The only difference was whether the lid was up (maybe 1/4 inch) or not.  Otherwise the same wood cut from the same stock used within 2 or 3 weeks of each other.  Interesting but something I noticed when trying to put the wood in.  I even measure the woods weight to 5 oz.  It is Oak.  I use an Auber so I know the temp is being held at 225 for each smoke.  The only real variable is whether the lid is popped in my observation.

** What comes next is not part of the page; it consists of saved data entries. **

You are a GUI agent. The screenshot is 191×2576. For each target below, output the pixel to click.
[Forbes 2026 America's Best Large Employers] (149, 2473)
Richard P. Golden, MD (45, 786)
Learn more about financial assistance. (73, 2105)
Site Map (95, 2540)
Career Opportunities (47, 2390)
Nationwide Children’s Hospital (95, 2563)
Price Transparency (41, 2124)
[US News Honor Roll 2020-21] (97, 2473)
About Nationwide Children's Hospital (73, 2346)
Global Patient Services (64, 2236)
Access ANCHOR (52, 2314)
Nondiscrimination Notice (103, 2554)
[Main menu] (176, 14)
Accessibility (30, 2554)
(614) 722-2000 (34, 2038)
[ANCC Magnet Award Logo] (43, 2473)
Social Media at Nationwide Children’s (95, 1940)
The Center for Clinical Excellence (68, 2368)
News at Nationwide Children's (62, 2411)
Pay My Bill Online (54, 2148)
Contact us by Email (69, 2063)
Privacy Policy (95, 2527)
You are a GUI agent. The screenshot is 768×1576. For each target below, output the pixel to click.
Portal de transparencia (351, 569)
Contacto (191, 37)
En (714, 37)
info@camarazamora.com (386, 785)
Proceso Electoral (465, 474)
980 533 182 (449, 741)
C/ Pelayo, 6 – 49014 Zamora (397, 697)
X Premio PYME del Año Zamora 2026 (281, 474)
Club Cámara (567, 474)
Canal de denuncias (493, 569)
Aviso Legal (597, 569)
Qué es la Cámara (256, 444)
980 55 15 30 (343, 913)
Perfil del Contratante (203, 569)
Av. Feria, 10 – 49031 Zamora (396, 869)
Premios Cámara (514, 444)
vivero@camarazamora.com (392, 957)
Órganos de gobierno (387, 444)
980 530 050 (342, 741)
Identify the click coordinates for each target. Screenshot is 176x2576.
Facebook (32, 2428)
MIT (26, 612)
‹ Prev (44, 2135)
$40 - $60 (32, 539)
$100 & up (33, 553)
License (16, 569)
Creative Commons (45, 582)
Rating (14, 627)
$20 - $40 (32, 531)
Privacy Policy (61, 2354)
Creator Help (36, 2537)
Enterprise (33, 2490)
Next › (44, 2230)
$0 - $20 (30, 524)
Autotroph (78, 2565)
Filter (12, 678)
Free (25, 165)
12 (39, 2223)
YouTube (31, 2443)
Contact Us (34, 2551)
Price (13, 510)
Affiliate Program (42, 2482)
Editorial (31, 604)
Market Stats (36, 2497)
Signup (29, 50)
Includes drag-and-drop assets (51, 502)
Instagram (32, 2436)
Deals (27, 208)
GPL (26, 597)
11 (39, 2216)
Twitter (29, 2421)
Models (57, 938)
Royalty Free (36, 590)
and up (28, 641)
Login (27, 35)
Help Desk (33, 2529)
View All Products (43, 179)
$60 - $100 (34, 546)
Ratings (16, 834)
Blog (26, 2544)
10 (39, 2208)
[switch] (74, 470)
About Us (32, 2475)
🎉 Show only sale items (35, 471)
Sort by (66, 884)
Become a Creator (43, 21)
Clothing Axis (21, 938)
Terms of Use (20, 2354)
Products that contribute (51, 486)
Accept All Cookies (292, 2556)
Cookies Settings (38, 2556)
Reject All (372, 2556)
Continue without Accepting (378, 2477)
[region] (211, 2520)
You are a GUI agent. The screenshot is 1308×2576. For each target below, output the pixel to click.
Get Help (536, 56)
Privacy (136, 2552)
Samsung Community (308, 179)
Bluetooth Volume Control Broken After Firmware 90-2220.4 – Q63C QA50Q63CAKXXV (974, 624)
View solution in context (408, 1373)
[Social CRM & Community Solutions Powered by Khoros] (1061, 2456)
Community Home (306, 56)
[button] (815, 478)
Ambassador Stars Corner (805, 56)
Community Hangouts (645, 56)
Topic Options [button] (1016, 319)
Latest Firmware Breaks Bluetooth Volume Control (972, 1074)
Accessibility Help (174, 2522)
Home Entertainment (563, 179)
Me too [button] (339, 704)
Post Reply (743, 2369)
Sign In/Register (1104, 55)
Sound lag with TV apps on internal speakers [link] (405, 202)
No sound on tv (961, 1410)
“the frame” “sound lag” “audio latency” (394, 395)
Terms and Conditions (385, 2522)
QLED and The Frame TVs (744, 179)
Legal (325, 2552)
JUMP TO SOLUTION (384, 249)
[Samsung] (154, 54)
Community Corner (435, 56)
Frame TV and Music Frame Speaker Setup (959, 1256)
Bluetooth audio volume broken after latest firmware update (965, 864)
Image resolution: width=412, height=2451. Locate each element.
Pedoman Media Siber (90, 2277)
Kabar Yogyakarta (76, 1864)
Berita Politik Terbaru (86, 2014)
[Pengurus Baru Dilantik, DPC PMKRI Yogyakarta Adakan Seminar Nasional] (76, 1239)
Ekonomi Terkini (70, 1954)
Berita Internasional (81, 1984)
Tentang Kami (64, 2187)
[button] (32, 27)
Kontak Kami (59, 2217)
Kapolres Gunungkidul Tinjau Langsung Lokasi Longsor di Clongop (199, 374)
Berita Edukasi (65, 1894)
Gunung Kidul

Anyone else experience this?
 
I am with David on this. My lid frequently is slightly open due to the size of the chunks. I can't say I ever notice a difference. Good luck
 
If my chunk is just a little too big, I split a piece off using a hammer and a dull chisel. I usually use 2 or 3 pieces of varying sizes per smoke anyway. Smaller piece gives off more smoke in the beginning, larger piece for sustained smoke. I don't like it if my lid doesn't close, but I also doubt if that is the cause of your different smoke tastes. I'm not sure of the source of your oak, but even if it comes from the same tree, different parts of the tree can be more or less dense than others, and will dry and burn differently.
 
Not sure if you still have this problem or if would even recall but per chance did you find ashes not charcoal in the smoker box when the food was bitter?  If yes then as Old Sarge indicated combustion which I have experienced first hand to cause bitter meat.
 
I wonder if the OP is using too much wood?
It doesn't take much.
Two walnut sized, or two or 3 index finger sized chunks do it for me.  More than that it seems to smokey (bitter).
 
How does the wood look post-smoke?  Do you end up with lumps of charcoal or do you end up with ashes?  Any correlation to good/bad flavor?

Having the box open a little would allow more airflow and thus a higher chance of combustion.